Page and screen pointing data:
+++++

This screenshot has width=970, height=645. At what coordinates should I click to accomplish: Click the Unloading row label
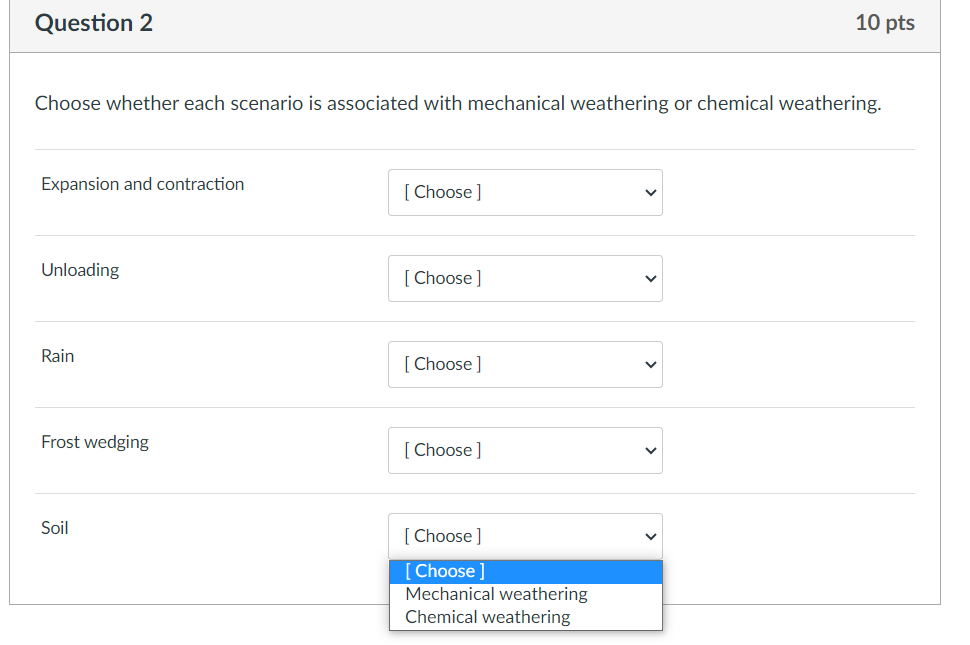pos(80,270)
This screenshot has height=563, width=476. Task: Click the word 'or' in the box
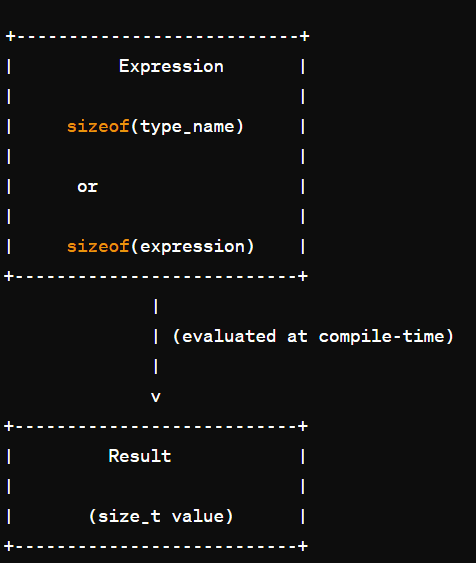(x=88, y=187)
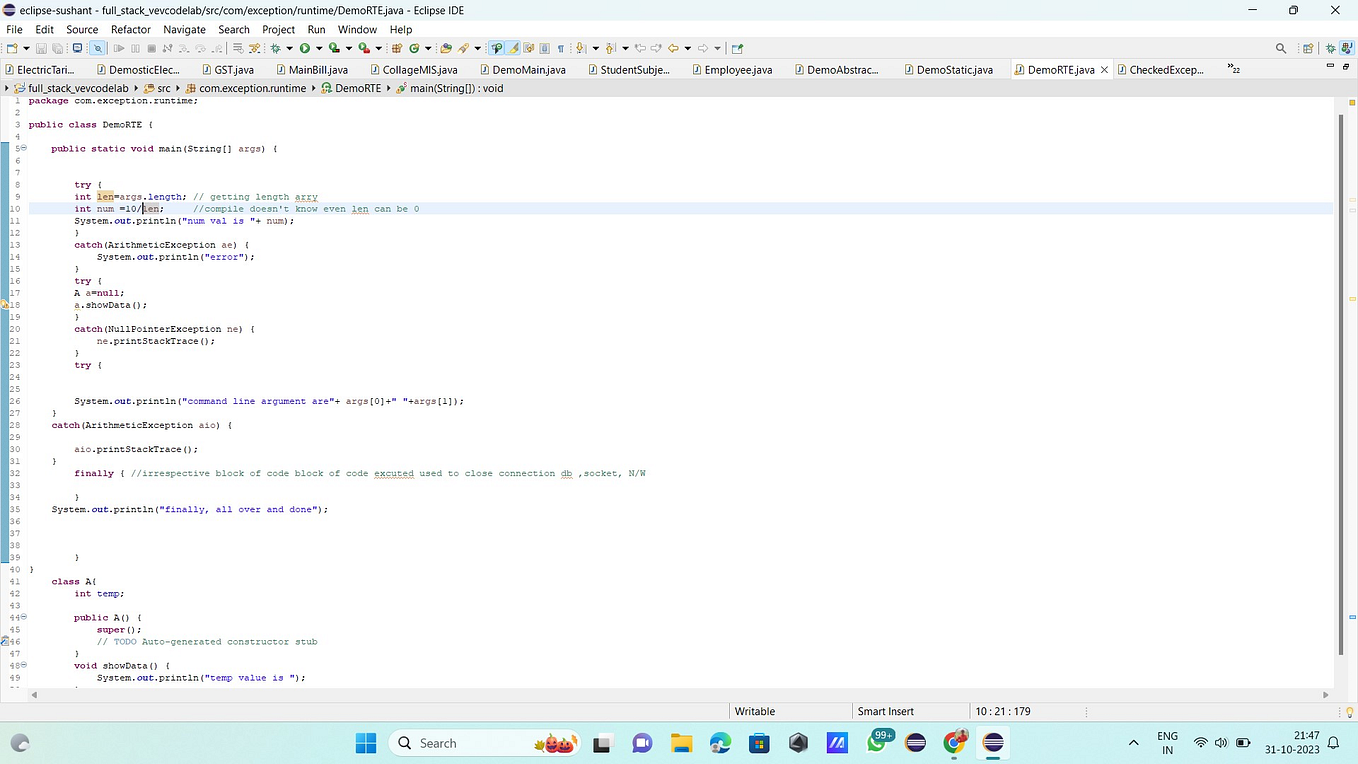Toggle Smart Insert mode in status bar

click(884, 711)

+++++

THE EXERCISE:
Copy these items word for word, omitting the pictures.

SOLUTION:
This screenshot has width=970, height=645. At what coordinates should I click to accomplish: Click the Unloading row label
pos(80,270)
This screenshot has height=563, width=476. Task: Click the word 'or' in the box
(x=88, y=187)
Toggle Smart Insert mode in status bar

click(884, 711)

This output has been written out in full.